57 pages • 1 hour read
Content Warning: This section discusses women’s objectification.
Holly’s title, and the brief introductory quote to each of her 17 chapters, are drawn from Lewis Carroll’s 1865 book Alice’s Adventures in Wonderland. Holly uses these quotes symbolically, to make statements about what she is experiencing at different points in her Playboy journey. Holly places the following excerpt at the beginning of Chapter 10: “‘I can’t help it,’ said Alice very meekly: ‘I’m growing.’ ‘You have no right to grow here,’ said the Dormouse” (188). This quote presages a period of enlightenment for Holly, during which she begins to recognize the potential of reality television and of her own abilities. Though it certainly was not what Hefner wants to happen, Holly grows dramatically. Thus, each of the Carroll quotations serves as a prelude to the events of the upcoming chapter.
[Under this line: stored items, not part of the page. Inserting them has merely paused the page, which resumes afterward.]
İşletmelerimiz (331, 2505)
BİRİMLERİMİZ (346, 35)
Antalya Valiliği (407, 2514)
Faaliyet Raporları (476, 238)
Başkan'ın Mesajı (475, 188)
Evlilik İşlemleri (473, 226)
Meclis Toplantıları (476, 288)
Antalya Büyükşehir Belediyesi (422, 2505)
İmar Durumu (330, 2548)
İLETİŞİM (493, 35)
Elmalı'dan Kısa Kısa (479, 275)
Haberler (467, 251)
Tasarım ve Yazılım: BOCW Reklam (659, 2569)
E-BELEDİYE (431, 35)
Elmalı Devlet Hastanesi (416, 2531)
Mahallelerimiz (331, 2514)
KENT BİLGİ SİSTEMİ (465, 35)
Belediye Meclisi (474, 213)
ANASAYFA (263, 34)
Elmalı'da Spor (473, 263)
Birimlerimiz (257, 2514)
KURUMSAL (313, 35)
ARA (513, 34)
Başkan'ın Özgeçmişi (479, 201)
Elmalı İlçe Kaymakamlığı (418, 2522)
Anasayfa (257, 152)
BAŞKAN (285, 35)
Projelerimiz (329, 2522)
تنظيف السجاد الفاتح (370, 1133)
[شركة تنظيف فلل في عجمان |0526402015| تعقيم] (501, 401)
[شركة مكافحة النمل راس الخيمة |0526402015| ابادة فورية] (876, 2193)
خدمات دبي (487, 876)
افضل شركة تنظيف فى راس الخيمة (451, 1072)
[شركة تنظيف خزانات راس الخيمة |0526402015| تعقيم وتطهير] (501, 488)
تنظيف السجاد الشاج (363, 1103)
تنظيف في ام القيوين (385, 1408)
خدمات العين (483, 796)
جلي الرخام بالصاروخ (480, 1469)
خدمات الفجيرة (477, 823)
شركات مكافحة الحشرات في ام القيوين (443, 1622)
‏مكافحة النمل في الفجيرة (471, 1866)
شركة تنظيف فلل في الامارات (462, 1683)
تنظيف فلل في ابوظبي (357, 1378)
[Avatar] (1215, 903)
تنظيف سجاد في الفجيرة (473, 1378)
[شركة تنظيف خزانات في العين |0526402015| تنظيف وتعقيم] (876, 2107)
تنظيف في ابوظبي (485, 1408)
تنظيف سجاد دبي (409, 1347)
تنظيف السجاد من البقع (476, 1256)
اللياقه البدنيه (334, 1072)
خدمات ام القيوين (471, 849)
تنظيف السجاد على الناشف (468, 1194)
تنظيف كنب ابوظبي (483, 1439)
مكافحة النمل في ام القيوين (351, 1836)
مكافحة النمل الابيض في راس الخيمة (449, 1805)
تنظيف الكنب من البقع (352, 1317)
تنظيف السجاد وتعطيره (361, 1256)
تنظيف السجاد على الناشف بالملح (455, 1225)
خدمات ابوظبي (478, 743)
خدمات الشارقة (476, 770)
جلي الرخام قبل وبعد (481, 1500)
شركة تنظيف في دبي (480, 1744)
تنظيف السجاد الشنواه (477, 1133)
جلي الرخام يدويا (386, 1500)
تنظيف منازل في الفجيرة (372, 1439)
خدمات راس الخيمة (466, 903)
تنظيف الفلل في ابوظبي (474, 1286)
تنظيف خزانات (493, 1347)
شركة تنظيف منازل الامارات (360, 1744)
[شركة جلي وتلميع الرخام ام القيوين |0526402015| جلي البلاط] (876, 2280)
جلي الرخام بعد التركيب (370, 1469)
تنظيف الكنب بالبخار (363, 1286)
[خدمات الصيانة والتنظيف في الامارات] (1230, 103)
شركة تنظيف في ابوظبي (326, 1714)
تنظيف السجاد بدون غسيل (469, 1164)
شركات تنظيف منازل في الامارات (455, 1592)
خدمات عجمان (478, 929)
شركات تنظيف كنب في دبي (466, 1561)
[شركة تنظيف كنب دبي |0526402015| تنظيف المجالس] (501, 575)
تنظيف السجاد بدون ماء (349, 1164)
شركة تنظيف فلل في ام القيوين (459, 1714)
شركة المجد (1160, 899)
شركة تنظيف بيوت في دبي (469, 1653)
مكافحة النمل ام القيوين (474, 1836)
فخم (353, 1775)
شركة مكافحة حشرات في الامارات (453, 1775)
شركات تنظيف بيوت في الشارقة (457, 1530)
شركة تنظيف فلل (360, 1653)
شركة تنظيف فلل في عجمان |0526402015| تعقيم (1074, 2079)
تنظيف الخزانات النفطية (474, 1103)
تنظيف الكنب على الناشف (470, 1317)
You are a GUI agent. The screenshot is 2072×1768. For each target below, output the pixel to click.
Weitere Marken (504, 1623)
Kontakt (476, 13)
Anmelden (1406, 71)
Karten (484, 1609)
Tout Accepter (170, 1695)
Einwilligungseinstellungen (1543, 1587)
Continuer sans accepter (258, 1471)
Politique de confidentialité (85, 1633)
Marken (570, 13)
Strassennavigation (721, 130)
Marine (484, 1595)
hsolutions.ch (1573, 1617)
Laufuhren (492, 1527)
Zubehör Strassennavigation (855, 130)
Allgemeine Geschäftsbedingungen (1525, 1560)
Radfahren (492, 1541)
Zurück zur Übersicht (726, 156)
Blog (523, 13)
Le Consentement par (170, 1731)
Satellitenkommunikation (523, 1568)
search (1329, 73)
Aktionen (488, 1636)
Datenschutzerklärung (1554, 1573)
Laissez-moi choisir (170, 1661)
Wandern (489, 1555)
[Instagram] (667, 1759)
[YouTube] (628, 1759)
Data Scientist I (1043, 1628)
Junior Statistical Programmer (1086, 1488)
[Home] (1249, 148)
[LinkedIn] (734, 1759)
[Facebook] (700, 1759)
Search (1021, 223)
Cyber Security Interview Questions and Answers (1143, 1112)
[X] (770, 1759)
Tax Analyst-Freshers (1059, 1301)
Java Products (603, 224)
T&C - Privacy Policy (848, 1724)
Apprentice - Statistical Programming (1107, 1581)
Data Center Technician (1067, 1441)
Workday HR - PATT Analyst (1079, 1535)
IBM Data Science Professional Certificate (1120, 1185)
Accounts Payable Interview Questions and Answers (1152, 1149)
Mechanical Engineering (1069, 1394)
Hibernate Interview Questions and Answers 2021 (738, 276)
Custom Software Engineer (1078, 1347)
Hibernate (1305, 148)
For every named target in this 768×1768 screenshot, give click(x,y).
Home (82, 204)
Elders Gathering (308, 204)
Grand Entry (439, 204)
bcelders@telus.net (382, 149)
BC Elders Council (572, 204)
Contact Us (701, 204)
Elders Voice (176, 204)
The underlying symbolic meaning of Holly’s use of Alice’s Adventures in Wonderland refers to Holly’s personal journey: An innocent young girl falls down a rabbit hole into a bizarre world, where nothing makes sense, and she must find her own way back to a meaningful reality. By relying on Carroll in this way, Holly symbolically says she fell into a rabbit hole—a bunny being the trademark of Playboy—moved through the surreal world, and returned to the real world, bruised but intact.